You really have to just laugh sometimes when you read supposedly professional and elected officials' statements on long-running issues. It makes you wonder where they have been for years? This week's comments on HSR wait times for cars from various leaders in San Mateo are perfect cases in point. The Daily Journal gets a couple of quotes that start the laughter
Once both efforts are realized, there will be so many trains traveling through the corridor that in downtown San Mateo, cars could be stuck at railroad crossings for as long as 20 minutes per peak hour, said Brad Underwood, San Mateo’s Public Works director. And that’s based on Caltrain’s “baseline” growth scenario. If Caltrain opts for the “high-growth” scenario then gate downtime goes up to almost 27 minutes per peak hour.
“It’s a huge concern in the city,” Underwood said. San Mateo councilmembers have echoed the concern. “We can’t have our intersections closed for 26 minutes during peak hours. It shuts down the city,” Councilwoman Diane Papan said at a meeting in August.
Back in 2015, the frequency of trains was well-documented, for example in Part 108 of this saga
Parsons said the high-speed rail system could carry 116 million passengers a year, based on running trains with 1,000 seats both north and south every five minutes, 19 hours a day and 365 days a year.

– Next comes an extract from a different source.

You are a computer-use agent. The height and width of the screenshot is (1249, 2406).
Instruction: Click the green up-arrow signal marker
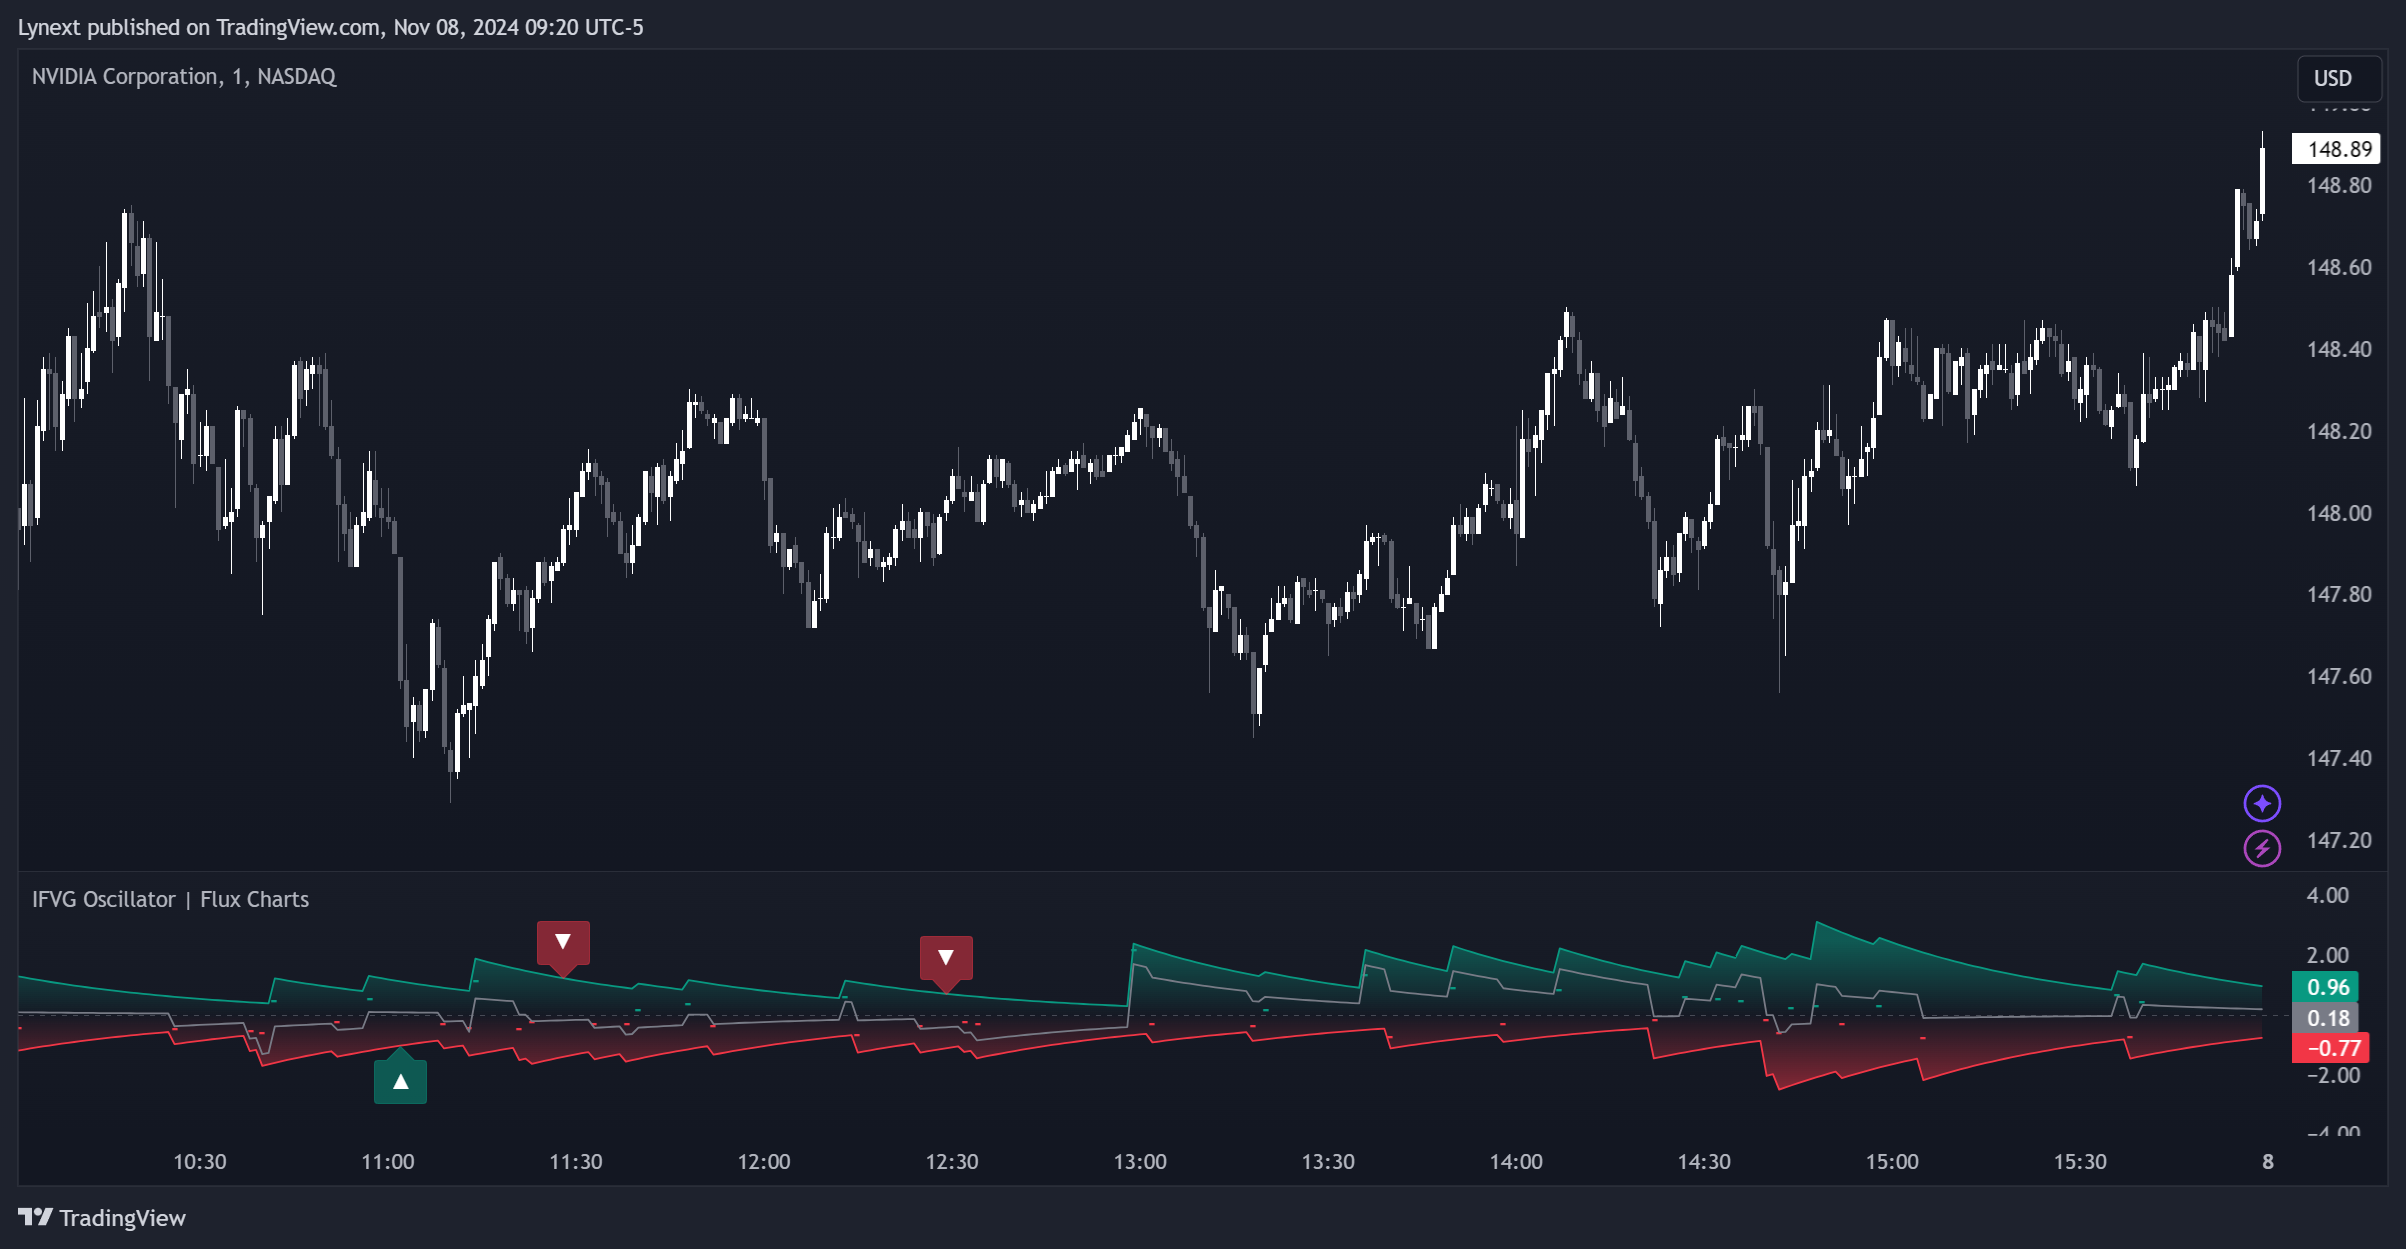400,1081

The study assumes the trains would be 70% full on average.
It was old news five years ago, but San Mateo is just waking up to the problem. Years ago San Mateo was a non-player in the Peninsula Cities Consortium that sought to stop high-speed rail's destruction of the Peninsula and our collective budgets. Now their residents will have to sit in their electric vehicles pondering the waste of time, money and reduced emergency vehicle response time because of that decision.